- Exercise aim -
Among the entries below, count the lines that contain the word "left". Write down only the total.

BEGIN Working data

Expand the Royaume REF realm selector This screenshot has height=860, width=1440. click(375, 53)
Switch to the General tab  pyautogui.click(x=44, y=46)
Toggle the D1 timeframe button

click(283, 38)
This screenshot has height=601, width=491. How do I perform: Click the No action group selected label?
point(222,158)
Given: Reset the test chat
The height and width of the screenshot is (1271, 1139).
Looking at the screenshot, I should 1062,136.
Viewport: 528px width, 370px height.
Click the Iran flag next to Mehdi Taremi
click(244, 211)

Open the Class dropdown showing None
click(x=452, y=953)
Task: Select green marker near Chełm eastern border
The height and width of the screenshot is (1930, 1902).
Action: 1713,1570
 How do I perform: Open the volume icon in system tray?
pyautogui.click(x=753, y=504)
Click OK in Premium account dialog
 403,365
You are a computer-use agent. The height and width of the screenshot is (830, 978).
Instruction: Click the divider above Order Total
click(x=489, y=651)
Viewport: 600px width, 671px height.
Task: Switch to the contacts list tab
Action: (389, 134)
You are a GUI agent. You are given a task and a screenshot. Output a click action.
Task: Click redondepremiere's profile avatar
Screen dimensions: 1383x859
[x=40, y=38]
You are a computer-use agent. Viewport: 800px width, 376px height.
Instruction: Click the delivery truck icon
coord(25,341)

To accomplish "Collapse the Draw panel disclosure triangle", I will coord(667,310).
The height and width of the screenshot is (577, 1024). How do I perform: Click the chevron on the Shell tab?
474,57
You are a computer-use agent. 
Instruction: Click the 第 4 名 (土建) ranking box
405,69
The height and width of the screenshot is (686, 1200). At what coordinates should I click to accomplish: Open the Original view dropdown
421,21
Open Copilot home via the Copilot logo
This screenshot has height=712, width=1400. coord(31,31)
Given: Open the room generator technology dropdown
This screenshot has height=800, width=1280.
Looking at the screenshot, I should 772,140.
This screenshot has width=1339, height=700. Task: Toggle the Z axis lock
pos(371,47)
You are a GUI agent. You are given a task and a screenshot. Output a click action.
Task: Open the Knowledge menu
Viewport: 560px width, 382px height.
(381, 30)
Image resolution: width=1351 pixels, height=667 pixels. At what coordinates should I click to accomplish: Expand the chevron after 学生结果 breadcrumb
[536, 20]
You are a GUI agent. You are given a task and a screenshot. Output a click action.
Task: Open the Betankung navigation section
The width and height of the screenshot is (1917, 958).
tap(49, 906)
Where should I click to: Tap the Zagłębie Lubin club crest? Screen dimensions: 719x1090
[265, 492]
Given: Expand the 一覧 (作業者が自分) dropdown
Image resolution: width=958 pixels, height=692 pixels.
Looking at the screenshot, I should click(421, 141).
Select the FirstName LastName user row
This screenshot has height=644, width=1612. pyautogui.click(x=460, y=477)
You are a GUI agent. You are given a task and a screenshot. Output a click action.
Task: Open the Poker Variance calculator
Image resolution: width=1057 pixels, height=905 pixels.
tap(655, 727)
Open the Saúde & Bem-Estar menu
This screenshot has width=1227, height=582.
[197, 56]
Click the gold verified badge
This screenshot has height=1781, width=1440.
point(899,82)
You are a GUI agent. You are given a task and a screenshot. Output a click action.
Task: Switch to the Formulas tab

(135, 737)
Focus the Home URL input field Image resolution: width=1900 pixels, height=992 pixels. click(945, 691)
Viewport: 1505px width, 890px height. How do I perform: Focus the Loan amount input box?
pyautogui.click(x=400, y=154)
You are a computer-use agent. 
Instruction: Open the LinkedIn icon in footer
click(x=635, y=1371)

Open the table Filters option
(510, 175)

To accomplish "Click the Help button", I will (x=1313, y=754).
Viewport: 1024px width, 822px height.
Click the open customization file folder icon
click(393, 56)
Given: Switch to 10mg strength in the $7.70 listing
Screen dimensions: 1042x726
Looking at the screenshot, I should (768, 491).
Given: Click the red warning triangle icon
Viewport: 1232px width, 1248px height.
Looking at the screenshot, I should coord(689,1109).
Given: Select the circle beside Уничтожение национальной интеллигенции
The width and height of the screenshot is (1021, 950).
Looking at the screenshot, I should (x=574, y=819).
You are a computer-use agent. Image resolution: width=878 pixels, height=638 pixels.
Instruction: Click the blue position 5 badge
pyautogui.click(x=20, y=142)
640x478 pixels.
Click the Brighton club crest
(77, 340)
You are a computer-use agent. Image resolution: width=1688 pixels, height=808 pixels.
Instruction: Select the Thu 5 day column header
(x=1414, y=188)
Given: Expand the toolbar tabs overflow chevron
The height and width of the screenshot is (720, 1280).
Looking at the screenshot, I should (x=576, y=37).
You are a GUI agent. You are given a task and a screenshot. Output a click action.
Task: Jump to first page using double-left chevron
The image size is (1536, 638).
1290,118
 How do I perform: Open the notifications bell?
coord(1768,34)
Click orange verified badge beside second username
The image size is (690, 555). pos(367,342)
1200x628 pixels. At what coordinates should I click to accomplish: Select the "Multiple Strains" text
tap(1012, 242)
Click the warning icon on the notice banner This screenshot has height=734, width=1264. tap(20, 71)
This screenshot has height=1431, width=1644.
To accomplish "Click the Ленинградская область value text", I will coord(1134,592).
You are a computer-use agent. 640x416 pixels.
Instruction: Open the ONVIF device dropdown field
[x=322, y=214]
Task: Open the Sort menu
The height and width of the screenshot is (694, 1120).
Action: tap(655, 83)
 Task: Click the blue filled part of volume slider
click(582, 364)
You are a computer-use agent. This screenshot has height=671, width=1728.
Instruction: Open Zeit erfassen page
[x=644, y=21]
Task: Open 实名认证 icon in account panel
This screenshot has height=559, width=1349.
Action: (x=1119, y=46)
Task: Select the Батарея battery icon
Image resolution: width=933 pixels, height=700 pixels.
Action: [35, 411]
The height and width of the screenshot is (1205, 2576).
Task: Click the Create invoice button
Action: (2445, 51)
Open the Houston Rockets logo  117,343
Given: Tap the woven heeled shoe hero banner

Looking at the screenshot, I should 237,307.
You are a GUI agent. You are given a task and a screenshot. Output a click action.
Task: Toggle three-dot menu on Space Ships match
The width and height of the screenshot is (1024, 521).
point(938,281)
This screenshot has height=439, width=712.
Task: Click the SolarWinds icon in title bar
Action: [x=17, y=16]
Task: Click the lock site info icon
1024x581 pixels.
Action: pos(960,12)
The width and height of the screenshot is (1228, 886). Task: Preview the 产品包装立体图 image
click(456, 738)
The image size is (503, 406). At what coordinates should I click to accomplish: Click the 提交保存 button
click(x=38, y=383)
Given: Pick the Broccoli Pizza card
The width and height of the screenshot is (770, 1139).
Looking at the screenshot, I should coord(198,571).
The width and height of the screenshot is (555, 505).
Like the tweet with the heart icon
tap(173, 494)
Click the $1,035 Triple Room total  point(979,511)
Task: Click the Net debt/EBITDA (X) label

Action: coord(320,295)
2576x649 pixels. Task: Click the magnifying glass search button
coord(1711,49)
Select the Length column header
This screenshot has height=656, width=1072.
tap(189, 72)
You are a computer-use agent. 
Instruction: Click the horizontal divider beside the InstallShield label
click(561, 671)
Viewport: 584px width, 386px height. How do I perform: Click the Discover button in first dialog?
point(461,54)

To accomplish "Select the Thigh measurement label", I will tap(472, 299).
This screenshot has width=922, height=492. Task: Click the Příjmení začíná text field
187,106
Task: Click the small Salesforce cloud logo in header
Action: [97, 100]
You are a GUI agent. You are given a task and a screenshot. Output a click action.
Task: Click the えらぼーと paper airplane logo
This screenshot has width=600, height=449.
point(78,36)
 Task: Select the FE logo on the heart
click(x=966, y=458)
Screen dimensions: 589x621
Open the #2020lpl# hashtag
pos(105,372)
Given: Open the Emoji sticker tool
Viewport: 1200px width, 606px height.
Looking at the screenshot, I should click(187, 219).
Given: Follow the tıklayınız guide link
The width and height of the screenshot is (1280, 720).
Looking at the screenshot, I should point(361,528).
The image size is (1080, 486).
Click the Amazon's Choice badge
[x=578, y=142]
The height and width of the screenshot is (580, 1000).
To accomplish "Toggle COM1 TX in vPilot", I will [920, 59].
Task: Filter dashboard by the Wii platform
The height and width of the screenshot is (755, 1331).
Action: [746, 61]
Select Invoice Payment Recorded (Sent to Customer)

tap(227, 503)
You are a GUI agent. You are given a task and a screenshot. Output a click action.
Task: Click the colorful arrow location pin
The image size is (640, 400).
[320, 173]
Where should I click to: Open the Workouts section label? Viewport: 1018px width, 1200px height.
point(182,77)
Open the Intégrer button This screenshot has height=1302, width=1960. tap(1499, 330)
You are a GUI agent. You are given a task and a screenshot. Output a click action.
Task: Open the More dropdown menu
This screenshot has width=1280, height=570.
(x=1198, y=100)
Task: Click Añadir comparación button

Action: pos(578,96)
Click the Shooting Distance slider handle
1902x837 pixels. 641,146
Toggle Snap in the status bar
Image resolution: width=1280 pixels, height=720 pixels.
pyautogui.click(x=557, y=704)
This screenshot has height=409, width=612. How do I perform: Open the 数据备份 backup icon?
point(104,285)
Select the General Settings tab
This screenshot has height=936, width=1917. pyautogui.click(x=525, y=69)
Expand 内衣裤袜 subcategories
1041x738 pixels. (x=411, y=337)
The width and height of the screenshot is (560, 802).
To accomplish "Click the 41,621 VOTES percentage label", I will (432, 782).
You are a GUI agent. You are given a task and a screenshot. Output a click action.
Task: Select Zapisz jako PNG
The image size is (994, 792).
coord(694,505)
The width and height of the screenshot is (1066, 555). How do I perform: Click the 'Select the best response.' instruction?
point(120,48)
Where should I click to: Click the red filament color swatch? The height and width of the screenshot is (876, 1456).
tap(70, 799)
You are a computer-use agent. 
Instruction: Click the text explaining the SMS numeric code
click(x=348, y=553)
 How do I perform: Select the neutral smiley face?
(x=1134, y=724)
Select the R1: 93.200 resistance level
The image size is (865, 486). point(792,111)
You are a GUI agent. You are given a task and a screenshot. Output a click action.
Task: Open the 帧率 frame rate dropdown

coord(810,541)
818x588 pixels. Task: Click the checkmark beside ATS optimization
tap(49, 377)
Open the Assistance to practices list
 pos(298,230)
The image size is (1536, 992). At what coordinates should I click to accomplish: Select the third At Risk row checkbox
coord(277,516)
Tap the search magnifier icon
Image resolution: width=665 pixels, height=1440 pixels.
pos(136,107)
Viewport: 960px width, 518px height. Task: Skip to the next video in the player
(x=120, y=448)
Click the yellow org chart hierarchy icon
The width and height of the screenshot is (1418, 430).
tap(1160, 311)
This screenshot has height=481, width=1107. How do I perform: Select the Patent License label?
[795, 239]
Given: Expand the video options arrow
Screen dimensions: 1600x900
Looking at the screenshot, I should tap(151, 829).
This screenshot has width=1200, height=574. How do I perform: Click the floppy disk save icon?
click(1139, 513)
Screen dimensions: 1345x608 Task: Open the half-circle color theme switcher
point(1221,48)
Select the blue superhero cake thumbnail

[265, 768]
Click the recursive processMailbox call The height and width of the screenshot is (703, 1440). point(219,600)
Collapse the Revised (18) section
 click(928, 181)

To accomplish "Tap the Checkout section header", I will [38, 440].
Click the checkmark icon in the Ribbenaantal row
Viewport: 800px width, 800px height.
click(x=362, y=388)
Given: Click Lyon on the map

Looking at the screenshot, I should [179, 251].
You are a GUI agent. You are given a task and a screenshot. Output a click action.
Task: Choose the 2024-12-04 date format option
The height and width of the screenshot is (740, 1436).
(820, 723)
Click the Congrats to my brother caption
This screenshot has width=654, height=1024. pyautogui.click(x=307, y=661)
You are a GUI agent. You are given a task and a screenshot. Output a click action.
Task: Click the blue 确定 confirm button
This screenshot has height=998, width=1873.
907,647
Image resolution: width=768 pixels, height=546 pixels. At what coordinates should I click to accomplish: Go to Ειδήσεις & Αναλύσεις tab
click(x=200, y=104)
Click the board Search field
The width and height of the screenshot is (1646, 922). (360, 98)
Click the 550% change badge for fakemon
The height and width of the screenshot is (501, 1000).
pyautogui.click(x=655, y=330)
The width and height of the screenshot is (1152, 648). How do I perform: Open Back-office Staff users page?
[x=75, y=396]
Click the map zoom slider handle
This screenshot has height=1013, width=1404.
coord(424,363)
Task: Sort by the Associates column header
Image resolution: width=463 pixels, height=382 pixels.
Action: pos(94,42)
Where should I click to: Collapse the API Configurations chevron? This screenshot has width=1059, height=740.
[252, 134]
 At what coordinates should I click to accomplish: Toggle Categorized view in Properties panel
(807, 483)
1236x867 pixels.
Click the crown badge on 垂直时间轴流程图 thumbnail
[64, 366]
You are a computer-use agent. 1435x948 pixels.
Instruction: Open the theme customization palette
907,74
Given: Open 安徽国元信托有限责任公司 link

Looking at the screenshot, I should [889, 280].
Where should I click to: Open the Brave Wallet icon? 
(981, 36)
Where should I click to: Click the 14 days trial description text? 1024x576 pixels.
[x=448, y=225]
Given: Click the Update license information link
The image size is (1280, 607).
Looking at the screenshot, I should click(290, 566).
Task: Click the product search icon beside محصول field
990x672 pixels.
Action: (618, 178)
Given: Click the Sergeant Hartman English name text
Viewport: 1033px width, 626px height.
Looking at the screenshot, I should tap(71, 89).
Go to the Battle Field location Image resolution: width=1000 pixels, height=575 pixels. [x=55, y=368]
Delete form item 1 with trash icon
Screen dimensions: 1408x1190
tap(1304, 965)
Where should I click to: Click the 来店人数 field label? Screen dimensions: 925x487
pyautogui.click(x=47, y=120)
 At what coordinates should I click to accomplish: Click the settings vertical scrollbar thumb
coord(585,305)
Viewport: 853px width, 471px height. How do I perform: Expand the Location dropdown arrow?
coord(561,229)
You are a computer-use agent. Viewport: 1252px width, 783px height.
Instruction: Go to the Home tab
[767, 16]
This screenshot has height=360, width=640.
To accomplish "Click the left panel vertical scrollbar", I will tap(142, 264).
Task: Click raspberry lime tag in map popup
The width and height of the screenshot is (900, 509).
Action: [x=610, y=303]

END Working data

- Answer for the task -
2